「壱弥が『遅いから見てきて』って土下座するから仕方なく探しに来てやったんだけど……お前、ほんとに鈍くせぇ」
「べつに…鈍くさくないもん。それよりイチまだかかりそう?」
「あー…もうちょいかかるな、ありゃ」
気を取り直したように散らばった鞄の中身を拾い始めた芽衣に倣って、真鍋も腰を折ってノートやペンケースの中身を拾う。
「壱弥の鞄は?」
「イチの机の横」
芽衣の指さした先に壱弥の鞄を見つけ、真鍋が手にとる。
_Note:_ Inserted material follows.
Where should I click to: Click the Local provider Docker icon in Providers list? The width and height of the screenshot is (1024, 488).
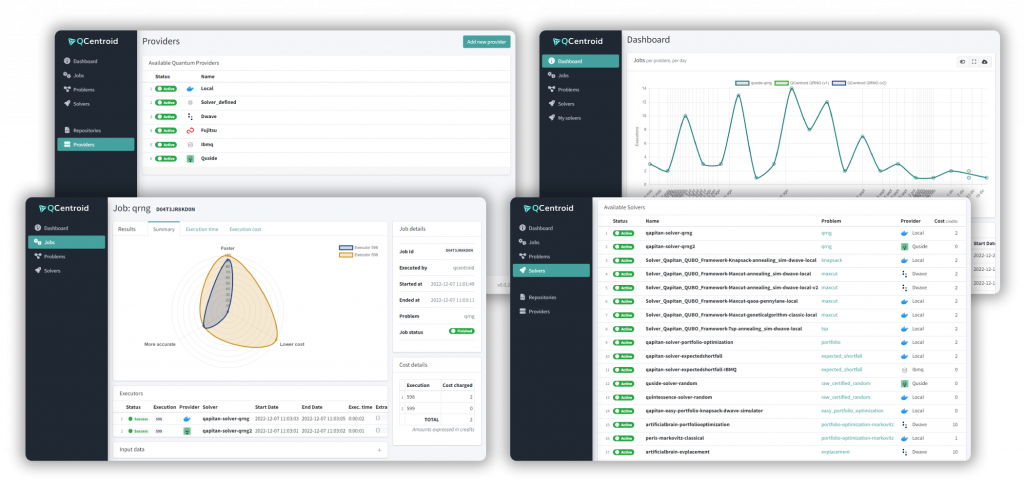[x=190, y=88]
それと芽衣の鞄を比較して苦笑。
「なに。お前の鞄だけ事故に遭ったのか?」
「事故っていうか、人災っていうか」
「なるほど。お前このクラスの女子全員に嫌われてるもんなぁ」
「うるさいな。いいの。……真鍋くんとかイチ、いるし……って、なに?」
視線を感じて芽衣が真鍋を見た。
すると目があった途端に、真鍋の掌が芽衣の顔をぐいと押す。
「いいか。そういう事簡単に言うから、勘違いする男が次々出てくるんだっつの。お前は馬鹿で鈍くさいけど顔は可愛いんだから気をつけろよ。男が全員俺とか壱弥みてぇな奴ばっかだと思ってたらそのうち痛い目みるからな」
「うん」
「ほら、ノートと筆箱」
「ありがと」
「足りないものは?」
「ないです委員長」
「よし。進路指導室戻るか」
「いえっさー」
敬礼のポーズをとって笑った芽衣に、真鍋も寄せていた眉を弛めて「ばーか」と笑った。
空模様は曇り。暗雲が空を覆って、今にも雨が降り出しそうな悪天候。
降ればいいのに。
廊下を歩いていく真鍋の後姿をぼんやりと視界に映しながら、芽衣は「降ればいいのに」とまた、声にならない声で呟いた。